In the lines from the one containing "Viewport: 1521px width, 784px" down through the one containing "Click the disk identifier B741AC9B string", replace "Genie post" with "Genie thread" and change nothing else. Return only those lines.

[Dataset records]
_ _ _
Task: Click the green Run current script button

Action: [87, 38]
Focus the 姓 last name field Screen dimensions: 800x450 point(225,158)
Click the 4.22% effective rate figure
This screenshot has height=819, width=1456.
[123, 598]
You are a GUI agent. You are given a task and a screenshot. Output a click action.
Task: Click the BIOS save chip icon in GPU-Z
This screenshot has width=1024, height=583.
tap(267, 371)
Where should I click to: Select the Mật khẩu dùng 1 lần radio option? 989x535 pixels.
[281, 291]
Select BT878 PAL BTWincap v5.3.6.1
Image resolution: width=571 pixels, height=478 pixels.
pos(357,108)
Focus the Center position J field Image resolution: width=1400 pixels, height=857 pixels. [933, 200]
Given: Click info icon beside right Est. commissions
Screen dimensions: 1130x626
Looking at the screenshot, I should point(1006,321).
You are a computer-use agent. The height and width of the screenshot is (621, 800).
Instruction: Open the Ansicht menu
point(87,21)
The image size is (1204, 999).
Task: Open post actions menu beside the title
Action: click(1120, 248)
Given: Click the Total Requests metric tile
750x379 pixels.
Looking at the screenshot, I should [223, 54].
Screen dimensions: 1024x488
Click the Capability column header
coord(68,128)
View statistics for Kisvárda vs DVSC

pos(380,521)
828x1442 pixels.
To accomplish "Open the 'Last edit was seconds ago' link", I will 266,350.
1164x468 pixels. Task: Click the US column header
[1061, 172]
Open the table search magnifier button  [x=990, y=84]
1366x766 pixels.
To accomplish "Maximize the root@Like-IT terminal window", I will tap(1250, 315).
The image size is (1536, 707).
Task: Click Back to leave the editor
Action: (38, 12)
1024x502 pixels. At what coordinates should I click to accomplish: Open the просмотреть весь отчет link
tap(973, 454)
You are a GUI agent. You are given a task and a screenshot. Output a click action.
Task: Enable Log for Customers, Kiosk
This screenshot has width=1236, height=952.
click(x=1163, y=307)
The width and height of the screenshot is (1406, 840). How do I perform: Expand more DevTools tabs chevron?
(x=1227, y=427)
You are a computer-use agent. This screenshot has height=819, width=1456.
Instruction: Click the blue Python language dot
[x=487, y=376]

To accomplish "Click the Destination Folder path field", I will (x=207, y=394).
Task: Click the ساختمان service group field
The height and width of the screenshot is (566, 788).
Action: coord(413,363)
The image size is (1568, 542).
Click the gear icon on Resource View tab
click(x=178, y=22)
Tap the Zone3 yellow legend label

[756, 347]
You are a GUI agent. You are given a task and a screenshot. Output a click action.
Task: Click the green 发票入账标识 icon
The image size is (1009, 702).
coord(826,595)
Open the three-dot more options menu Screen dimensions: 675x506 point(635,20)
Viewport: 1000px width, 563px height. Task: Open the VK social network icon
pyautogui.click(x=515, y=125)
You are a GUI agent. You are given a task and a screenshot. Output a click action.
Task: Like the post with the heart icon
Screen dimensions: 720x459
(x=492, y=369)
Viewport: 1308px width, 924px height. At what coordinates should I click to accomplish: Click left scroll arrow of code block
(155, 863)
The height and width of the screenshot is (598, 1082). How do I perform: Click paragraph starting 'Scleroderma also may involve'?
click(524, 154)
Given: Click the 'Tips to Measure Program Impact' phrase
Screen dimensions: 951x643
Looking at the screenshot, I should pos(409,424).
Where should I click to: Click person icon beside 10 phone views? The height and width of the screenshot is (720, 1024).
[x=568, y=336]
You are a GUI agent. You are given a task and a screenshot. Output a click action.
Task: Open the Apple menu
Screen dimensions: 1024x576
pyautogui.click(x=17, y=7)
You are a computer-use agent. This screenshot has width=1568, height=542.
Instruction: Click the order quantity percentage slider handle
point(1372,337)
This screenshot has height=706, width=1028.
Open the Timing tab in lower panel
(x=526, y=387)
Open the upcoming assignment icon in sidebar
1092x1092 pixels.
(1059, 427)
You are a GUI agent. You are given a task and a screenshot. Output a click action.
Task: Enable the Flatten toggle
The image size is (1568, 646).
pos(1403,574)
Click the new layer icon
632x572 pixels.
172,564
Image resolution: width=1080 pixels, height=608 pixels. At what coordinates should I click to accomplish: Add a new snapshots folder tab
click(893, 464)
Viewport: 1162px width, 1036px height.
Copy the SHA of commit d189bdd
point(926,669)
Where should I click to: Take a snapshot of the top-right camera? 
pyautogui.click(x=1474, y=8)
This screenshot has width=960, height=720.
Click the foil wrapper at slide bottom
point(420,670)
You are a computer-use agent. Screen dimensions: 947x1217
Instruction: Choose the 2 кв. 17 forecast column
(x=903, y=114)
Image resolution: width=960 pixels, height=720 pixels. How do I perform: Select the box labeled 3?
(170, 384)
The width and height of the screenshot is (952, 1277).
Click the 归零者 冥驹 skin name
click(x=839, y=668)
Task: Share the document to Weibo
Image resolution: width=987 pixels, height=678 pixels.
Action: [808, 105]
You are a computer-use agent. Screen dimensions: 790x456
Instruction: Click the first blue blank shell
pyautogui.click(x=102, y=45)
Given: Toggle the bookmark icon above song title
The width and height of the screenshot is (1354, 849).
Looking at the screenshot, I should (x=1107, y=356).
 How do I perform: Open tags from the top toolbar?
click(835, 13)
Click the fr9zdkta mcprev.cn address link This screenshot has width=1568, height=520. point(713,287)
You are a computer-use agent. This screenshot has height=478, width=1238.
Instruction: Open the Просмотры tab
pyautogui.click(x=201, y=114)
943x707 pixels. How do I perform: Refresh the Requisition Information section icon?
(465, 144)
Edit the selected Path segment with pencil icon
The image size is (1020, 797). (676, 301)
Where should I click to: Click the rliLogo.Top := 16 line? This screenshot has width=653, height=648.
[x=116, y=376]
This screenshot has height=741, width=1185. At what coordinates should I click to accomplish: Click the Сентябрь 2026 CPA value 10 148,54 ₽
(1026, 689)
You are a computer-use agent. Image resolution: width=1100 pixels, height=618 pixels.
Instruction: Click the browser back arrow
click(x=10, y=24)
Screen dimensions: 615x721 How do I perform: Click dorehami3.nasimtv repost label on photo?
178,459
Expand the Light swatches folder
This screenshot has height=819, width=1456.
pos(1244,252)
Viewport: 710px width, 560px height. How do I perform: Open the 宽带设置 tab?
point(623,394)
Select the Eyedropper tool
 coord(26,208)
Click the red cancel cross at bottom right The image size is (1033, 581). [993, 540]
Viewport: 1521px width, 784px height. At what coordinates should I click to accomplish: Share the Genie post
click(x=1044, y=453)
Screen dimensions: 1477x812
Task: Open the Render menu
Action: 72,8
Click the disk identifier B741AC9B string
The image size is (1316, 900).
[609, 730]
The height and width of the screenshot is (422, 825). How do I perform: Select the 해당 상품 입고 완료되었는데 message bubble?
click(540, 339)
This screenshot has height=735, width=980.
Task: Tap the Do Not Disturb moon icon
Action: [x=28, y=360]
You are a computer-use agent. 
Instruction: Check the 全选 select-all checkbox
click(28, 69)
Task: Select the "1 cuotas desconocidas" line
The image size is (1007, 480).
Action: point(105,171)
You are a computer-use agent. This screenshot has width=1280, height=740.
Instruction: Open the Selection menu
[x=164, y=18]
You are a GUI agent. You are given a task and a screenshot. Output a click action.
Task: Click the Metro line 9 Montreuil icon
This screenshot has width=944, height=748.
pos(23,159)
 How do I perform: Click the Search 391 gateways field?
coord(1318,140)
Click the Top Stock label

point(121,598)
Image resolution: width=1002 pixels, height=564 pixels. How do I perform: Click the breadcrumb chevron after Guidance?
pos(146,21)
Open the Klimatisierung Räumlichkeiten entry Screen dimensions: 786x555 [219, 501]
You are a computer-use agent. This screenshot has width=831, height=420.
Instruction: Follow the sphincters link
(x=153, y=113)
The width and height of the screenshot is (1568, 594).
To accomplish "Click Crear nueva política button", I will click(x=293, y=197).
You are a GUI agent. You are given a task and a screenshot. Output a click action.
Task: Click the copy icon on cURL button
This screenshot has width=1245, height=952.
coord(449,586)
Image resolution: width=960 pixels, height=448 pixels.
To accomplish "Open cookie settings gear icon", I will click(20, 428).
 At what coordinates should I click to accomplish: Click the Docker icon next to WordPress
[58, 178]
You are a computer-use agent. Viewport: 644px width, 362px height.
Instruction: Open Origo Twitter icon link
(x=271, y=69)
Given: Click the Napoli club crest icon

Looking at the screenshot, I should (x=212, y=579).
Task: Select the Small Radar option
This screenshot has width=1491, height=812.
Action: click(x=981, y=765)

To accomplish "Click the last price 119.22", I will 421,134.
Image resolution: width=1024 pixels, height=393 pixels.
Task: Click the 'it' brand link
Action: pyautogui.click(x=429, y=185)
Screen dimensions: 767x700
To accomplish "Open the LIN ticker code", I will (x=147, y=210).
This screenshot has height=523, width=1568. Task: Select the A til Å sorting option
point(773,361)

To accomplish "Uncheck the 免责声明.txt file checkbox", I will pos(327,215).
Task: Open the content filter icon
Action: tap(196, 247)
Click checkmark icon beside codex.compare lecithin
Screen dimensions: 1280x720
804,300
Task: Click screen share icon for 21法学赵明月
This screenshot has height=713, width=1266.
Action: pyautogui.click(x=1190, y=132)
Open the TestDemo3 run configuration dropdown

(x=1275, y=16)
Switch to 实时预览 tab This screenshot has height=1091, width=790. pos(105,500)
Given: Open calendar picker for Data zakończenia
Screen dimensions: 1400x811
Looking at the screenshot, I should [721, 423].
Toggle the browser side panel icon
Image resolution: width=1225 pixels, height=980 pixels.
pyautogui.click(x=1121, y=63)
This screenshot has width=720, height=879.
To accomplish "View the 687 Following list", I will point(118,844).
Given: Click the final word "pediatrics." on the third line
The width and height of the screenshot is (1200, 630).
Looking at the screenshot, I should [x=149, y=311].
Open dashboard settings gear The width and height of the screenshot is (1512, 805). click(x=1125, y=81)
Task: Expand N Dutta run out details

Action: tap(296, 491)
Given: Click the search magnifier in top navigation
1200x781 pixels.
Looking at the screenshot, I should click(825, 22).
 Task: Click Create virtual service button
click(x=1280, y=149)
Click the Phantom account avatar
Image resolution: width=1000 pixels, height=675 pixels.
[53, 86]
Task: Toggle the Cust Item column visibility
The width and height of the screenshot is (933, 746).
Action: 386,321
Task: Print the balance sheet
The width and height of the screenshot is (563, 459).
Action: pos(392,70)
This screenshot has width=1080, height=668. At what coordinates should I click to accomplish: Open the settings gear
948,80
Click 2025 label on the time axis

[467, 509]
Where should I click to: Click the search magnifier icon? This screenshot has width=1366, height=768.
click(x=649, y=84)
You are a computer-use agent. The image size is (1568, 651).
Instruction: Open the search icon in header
_ _ _
Complete output —
Viewport: 1521px width, 784px height. At what coordinates should I click to accomplish: Share the Genie thread
click(x=1044, y=453)
Screen dimensions: 1477x812
Task: Open the Render menu
Action: 72,8
Click the disk identifier B741AC9B string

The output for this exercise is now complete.